Spoonbills in the gator pool.
Great Egrets mating
     I visited the park/zoo in early March, 2019, as part of a 9-day photo expedition across Florida. I had come to Florida specifically to photograph species that don't come to North Carolina.... Roseate Spoonbill, Woodstork, Reddish Egret and Anhinga, as well as other species found in NC that aren't present during mating season with their display plumage. The park/zoo web site promised Woodstorks, Great Egrets and Spoonbills during March, and all three were there as promised. But there was little else. It was a challenge to get good images without limbs and branches blocking any clear view. I understood that would be an issue going into it, though I thought surely there would be more trees and considerably more room for me to move along the boardwalk to pick and choose my subjects. The truth is that you can set your tripod in one spot at the end of the boardwalk and pan it 360 degrees to photograph everything there is to see in the rookery area. Lucky for me on the day I went, most of the people were there for the alligators. They tended to stay farther up on the boardwalk and not gathered near the birds. Only a handful of photographers were there for the birds, so I never felt cramped. I would not want to be there on a day when more photographers come (like weekends or later on in the nesting season). It was a good thing I came mid-week and early in March when things were just getting started.

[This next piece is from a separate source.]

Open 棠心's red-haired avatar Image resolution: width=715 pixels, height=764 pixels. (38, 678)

     The entrance fee is a bit steep for bird photography. It cost over $45 (even with the senior discount) for me and my wife to get in to take photos. That frankly made it no bargain. You're paying for all the alligators and the "show and tell" entertainment, not the birds. After all, it's an alligator farm and "zoo", and a tiny one at that. It's not a bird park or wildlife refuge. You are actually the oddball looking at the birds, not the folks gawking at the alligators. The bird rookery is just a handy incidental happenstance during four months of the year, because the birds like the alligators under the trees keeping all the egg pilfering varmints (racoons and such) away from the nests. I've never held any fascination with alligators at all. One visit was enough for me. I won't pay to do it again.

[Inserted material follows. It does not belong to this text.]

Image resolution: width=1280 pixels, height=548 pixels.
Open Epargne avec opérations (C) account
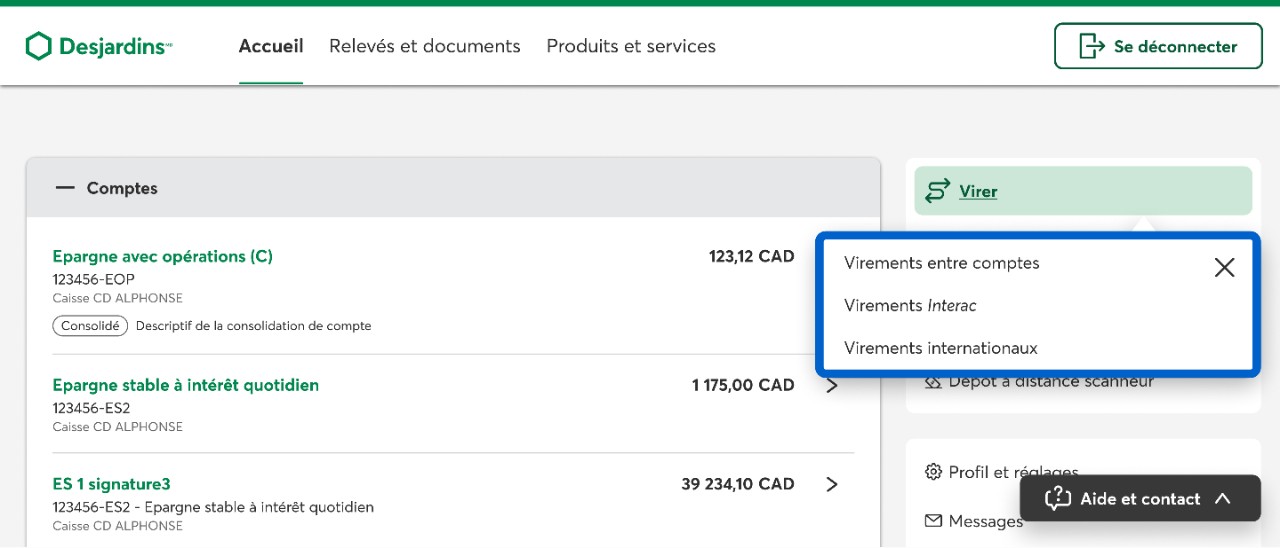[x=162, y=256]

Woodstork bringing nesting material
     You might have heard there is a special photographers pass you can get to gain early admission and extended hours without the other visitors. It’s actually an Annual Pass costing over $100, and the special extended hours are limited to 4 months during the rookery season. The rest of the year it’s just an annual pass. If you do the math, it’s actually a good deal for local photographers who can come often. For the rest of us who have to drive hundreds of miles to get there, not so much. If you spent everyday for a week coming there to photograph while in Florida, you’d save money on admission. But honestly, one day was all I needed to photograph everything there was to shoot 10 times over while standing in one spot. I can’t even imagine spending 4 or 5 days there trying to get my money's worth.

Woodstork
     Moving away from the location logistics and focusing on a photographer's point of view doesn't make things much better. With so much twigs, leaves and branches not only in front of, but also behind your subjects, it makes for busy backgrounds that are ugly and wickedly cluttered. Wide open f/stops hardly help to blur the background at all. Even if blurred, they're still horrifically busy. The Woodstorks heads looked like bark-covered tree limbs, making them even harder to distinguish from the jumble of limbs in the background. Catching them against the blue sky made a better background. You're mostly shooting white or light subjects against a dark background, with bright patches of sky behind that. You'll have to stay alert to the changing lighting conditions to avoid blowing out the bright feathers. You pretty much have to expose for detail in the bright feathers and try to pull detail out of the dark stuff later with your software. And I recommend using a camera body that can lock focus onto your subject instead of all the vegetation around or in front of the subject. It will tax your skills for sure.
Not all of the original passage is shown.